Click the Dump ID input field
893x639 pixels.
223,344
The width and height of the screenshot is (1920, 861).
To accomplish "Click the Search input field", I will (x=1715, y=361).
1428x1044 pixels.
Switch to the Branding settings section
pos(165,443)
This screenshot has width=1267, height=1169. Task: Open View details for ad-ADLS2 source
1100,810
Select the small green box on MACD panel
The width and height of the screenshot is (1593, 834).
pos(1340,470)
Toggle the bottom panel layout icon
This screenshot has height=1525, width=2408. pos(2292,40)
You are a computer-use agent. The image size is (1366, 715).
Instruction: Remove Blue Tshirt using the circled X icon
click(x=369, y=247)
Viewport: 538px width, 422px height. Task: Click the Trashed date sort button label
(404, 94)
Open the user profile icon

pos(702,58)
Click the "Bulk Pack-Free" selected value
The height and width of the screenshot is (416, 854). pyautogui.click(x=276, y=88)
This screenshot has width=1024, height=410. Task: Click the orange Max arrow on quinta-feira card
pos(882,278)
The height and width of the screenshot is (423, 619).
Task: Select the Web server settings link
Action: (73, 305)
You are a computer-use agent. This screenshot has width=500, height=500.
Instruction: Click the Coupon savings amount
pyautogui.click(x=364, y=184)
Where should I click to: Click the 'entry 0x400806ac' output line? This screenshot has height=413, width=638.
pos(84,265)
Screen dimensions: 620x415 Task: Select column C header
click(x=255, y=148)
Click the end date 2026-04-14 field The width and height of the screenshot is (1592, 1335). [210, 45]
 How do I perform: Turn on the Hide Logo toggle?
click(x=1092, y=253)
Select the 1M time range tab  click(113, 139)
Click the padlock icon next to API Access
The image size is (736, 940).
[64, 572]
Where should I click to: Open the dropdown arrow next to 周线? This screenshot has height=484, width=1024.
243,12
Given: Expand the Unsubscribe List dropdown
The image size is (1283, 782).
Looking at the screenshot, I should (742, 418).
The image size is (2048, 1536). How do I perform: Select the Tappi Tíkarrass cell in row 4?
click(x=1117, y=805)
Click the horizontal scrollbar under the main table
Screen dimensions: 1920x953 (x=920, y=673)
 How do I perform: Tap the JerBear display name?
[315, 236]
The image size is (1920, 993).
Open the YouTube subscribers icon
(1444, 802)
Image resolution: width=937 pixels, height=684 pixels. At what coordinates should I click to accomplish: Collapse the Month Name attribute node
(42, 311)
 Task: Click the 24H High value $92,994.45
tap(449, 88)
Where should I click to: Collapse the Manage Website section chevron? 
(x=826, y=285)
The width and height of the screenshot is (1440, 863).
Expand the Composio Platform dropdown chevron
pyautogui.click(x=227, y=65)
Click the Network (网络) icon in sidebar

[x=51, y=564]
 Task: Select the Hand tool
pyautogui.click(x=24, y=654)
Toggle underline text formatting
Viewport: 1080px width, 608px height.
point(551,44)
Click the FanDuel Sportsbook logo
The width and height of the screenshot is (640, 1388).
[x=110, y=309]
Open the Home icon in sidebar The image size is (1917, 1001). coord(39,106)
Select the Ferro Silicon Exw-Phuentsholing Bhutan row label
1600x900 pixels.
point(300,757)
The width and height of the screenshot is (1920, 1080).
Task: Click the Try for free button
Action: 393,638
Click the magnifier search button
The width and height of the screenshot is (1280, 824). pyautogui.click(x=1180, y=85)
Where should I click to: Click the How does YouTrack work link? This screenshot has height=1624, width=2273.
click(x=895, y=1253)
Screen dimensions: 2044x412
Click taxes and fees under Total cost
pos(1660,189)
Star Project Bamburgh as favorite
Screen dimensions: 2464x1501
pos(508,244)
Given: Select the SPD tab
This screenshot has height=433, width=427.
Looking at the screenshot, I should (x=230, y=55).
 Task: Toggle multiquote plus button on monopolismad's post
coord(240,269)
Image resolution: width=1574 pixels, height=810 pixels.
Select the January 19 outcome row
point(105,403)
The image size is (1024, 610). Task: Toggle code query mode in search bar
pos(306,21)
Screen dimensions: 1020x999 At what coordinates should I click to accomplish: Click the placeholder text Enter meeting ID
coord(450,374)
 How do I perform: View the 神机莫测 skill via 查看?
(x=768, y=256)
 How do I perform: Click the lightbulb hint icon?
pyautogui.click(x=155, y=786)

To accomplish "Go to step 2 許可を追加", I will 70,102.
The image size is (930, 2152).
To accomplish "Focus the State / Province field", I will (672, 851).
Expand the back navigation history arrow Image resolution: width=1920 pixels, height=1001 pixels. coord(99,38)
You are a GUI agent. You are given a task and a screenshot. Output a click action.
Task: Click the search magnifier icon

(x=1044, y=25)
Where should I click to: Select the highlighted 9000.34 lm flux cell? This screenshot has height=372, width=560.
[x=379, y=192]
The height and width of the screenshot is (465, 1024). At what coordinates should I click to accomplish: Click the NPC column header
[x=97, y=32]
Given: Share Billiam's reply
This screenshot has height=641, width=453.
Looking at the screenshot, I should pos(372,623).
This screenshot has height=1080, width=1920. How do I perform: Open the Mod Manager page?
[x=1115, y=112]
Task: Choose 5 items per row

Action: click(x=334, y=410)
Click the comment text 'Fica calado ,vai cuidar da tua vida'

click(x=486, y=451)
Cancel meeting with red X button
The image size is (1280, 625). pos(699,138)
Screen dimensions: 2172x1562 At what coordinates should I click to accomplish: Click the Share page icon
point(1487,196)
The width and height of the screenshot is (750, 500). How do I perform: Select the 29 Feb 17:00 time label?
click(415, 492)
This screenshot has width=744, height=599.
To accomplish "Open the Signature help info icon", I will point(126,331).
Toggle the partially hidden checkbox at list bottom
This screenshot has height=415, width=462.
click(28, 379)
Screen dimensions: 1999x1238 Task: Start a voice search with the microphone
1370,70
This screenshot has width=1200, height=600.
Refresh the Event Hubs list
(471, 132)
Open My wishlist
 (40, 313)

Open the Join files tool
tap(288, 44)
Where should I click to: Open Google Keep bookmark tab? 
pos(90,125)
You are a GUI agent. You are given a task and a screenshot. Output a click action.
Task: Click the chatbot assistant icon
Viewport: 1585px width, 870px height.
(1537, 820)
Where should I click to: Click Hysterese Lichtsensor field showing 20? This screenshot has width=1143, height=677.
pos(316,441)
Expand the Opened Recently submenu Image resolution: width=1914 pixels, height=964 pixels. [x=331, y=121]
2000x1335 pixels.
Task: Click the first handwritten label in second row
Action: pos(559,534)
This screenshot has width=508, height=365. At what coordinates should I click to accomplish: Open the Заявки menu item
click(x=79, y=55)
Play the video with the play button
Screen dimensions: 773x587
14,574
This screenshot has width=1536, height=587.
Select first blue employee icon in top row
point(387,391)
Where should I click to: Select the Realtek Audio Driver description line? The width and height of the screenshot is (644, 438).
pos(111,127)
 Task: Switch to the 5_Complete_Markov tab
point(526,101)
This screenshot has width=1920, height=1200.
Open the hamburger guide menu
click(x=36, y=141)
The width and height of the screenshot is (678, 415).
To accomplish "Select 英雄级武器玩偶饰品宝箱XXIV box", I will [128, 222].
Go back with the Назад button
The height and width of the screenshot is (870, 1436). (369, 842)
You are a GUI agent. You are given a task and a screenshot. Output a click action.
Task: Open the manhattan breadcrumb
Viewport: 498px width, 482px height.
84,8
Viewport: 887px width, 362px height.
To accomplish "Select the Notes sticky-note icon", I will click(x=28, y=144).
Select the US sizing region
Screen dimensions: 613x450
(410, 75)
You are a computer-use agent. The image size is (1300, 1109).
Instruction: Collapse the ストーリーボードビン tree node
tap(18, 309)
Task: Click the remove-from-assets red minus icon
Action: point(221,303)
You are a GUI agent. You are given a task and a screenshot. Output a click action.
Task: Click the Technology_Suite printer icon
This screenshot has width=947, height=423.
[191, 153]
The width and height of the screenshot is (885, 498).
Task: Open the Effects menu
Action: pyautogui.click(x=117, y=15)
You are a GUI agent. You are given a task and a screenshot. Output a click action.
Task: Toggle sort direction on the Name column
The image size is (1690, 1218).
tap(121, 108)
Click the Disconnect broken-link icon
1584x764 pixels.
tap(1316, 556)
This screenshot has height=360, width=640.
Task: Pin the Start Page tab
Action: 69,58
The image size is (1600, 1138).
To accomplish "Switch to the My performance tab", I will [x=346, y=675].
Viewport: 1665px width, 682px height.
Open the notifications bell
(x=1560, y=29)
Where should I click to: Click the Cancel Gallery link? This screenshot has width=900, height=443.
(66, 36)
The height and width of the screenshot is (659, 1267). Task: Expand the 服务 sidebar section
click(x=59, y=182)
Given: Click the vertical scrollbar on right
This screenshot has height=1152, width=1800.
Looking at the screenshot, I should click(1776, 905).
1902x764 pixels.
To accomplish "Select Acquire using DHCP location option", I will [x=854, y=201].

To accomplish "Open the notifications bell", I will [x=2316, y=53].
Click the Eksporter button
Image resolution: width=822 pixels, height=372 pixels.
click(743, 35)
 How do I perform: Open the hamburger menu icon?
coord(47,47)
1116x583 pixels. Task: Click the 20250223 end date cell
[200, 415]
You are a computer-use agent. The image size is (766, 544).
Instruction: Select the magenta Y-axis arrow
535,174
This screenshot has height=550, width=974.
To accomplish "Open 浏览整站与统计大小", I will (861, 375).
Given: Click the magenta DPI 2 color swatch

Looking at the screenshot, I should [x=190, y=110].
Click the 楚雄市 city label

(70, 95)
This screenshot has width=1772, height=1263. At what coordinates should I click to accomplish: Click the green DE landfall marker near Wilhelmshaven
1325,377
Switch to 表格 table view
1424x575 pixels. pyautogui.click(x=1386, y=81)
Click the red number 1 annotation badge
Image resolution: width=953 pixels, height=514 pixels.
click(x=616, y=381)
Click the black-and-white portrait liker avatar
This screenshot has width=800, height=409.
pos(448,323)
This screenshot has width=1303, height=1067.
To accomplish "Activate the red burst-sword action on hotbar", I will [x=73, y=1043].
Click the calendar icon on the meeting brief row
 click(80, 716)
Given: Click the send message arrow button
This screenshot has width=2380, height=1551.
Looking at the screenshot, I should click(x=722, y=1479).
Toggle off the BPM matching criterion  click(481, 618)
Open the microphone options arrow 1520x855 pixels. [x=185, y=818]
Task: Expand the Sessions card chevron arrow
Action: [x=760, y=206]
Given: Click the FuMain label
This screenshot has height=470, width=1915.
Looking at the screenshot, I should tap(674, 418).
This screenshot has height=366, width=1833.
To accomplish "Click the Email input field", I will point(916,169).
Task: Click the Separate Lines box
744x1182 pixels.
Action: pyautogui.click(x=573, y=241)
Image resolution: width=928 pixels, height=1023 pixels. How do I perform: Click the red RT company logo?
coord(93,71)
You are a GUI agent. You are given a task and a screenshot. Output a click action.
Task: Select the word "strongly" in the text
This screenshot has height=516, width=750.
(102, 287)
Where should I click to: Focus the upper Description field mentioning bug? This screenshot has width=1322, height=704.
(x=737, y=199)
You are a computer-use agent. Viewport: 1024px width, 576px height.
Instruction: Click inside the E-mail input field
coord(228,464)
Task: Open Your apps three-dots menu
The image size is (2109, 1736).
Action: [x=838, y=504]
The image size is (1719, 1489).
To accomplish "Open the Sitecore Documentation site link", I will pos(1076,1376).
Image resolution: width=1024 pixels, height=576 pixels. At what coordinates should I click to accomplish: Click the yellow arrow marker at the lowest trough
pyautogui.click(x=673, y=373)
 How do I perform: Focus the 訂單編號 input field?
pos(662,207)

# # # # # # #

### Do this:
Transcribe the items without changes, starting from the first line and continuing up to and including the line that contains "pos(1340,470)".

### Exercise solution:
Click the Dump ID input field
893x639 pixels.
223,344
The width and height of the screenshot is (1920, 861).
To accomplish "Click the Search input field", I will (x=1715, y=361).
1428x1044 pixels.
Switch to the Branding settings section
pos(165,443)
This screenshot has width=1267, height=1169. Task: Open View details for ad-ADLS2 source
1100,810
Select the small green box on MACD panel
The width and height of the screenshot is (1593, 834).
pos(1340,470)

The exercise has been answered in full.